─── INFORMATION SHOWN ───

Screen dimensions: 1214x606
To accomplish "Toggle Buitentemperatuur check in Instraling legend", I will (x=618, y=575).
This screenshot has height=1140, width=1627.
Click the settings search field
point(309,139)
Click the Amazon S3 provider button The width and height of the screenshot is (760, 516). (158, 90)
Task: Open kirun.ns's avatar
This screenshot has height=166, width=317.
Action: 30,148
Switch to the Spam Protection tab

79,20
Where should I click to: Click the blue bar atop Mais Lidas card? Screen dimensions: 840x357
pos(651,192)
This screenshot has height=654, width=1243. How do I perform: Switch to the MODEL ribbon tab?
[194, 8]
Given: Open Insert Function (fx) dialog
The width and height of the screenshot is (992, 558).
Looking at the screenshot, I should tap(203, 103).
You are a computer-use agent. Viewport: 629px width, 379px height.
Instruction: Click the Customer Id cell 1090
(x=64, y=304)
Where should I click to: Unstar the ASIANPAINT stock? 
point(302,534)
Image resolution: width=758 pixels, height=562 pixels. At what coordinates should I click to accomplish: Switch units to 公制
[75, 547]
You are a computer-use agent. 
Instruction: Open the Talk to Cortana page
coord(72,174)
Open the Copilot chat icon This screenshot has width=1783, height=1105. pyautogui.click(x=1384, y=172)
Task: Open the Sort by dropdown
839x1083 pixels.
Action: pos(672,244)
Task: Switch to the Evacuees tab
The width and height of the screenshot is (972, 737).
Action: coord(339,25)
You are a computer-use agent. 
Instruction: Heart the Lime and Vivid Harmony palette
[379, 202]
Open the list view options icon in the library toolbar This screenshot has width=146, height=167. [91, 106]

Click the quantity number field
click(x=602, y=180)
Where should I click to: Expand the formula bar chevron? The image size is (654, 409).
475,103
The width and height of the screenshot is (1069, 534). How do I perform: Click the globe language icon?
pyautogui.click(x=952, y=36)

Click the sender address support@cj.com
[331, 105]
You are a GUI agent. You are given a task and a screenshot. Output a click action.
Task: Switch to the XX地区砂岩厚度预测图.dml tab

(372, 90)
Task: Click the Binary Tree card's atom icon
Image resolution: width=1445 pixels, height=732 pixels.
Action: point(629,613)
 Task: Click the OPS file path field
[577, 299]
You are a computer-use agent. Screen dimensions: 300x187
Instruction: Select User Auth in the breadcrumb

───

WHAT YOU WILL DO:
Please list every line of the listing above that contains the word "should".

SOLVED EXERCISE:
Where should I click to: Click the blue bar atop Mais Lidas card? Screen dimensions: 840x357
Looking at the screenshot, I should tap(203, 103).
Where should I click to: Unstar the ASIANPAINT stock? 
Image resolution: width=758 pixels, height=562 pixels. At what coordinates should I click to accomplish: Switch units to 公制
Where should I click to: Expand the formula bar chevron? The image size is (654, 409).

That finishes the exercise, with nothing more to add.